**TAREA A**: Traduce al inglés esta oración del texto dado: "La historia es materia controvertida y por tanto sujeta a distintas interpretaciones."
**TAREA B**: Transcribe sin cambios el fragmento del texto dado que empieza en "La historia es materia" y termina en "pretende ser maestra.".

**TEXTO DADO**:
------------------------------------
Memoria de la buena
Ignoro si por escribir estas líneas me ganaré una sanción administrativa en aplicación de la Ley de Memoria Democrática. Vaya por delante que discrepo, en la forma y en el fondo, de esa norma. Para empezar, no existe una memoria colectiva porque la memoria -esa gran mentirosa- es individual por naturaleza. Tampoco un Gobierno, a menos que lo anime una vocación totalitaria, puede fijar una sola verdad para interpretar el pasado, bajo la amenaza de perseguir a los disidentes de la versión oficial. Es lo que sucede ahora como parte de un plan perfectamente diseñado en tres vértices: se controla el pasado fijando los límites para su estudio; se controla el presente a través de los medios de comunicación y se controla el futuro interviniendo la educación.
La historia es materia controvertida y por tanto sujeta a distintas interpretaciones. Es tarea de los historiadores, no de los políticos. Un historiador que se precie es un investigador. Pasará muchas horas en archivos consultando documentos. A un historiador lo que le deben importar son los hechos, hechos, hechos, como decía Thomas Gradgrind, el personaje de Charles Dickens en Tiempos difíciles. Un historiador no es un contador de fábulas, ni un moralista que construye historias con buenos y malos, con agresores y víctimas. La historia está hecha de matices y grises, como esa vida de la que pretende ser maestra.
------------------------------------
**MATERIAL PROPORCIONADO**:

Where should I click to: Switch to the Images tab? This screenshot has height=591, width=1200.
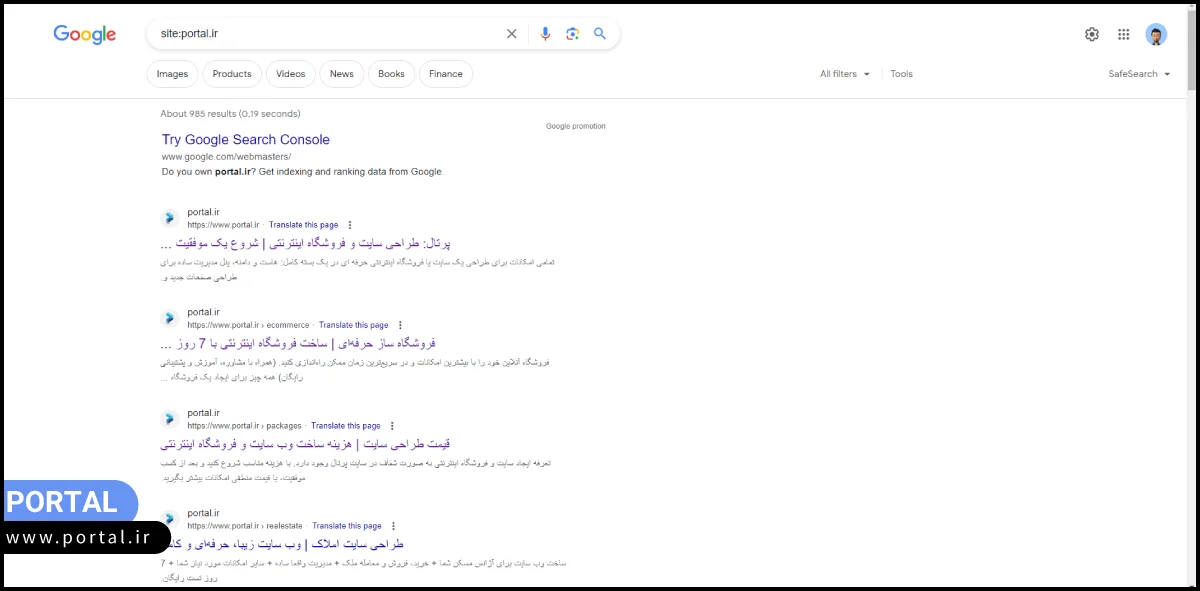click(172, 73)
------------------------------------
**RESPUESTA A**: History is a controversial subject and therefore open to different interpretations.

**RESPUESTA B**:
La historia es materia controvertida y por tanto sujeta a distintas interpretaciones. Es tarea de los historiadores, no de los políticos. Un historiador que se precie es un investigador. Pasará muchas horas en archivos consultando documentos. A un historiador lo que le deben importar son los hechos, hechos, hechos, como decía Thomas Gradgrind, el personaje de Charles Dickens en Tiempos difíciles. Un historiador no es un contador de fábulas, ni un moralista que construye historias con buenos y malos, con agresores y víctimas. La historia está hecha de matices y grises, como esa vida de la que pretende ser maestra.